Aha! It seems that you have adapted a general routine.

>This is, of course, only if it's a full path name.  Anything else
>won't match (and won't be changed).

Which may or may not matter to the caller.

But onward. I can think of a few other ways.
1) use rindex and substr
2) 1 while (chop($path) ne '/')
3) first, we generate pi/4 :-)

-- 
		[rbj@uunet 1] stty sane
		unknown mode: sane

ziegast@eng.umd.edu (Eric W. Ziegast) (03/22/91)

In article <126224@uunet.UU.NET> rbj@uunet.UU.NET (Root Boy Jim) writes:
>>A simplified version would be:
>>	/((\/F)+)+)\/(F)/
>
>Too complex. First, pick another delimiter, and get rid of the \/'s.

Dataset content ▸
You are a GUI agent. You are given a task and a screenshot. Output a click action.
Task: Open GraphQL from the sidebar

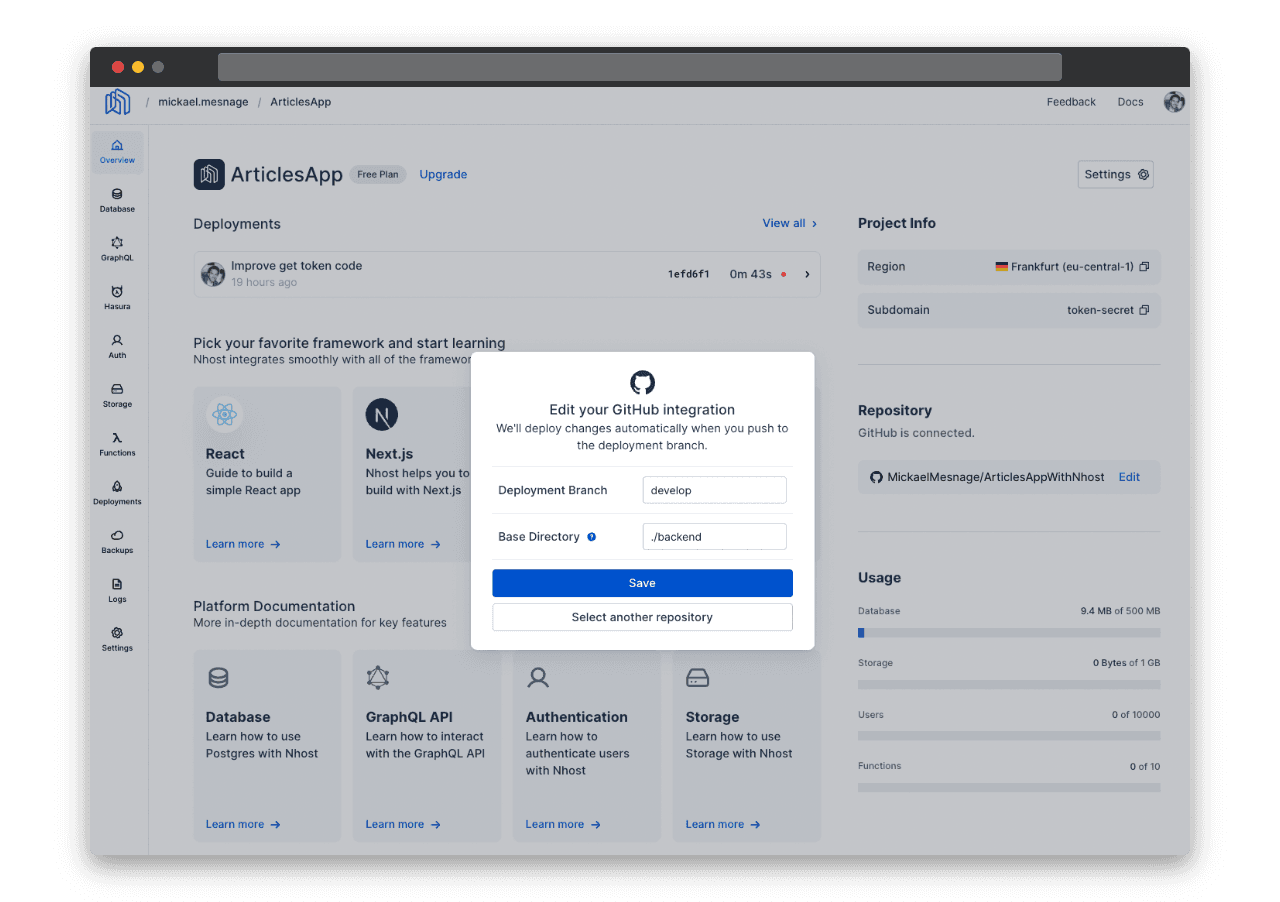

Task instructions ▸
• A. In the newsgroup thread, what is the first of the other ways listed for handling the path?
• B. Carry on the newsgroup thread from its last line.

Exercise answers ▸
• A. Use rindex and substr.

• B.
>Second, there is no sense saving the last pattern. Third, and
>most importantly, you are going overboard. Restated, the goal is
>"keep everything up to but not including the last slash".
. . . etc . . .
>>	$1 will match the directory path.  (man dirname)
>>	$2 is used only for /F grouping
>>	$3 will match the base name.  (man basename)
>
>Aha! It seems that you have adapted a general routine.

Call it "feeping creaturism". ;-)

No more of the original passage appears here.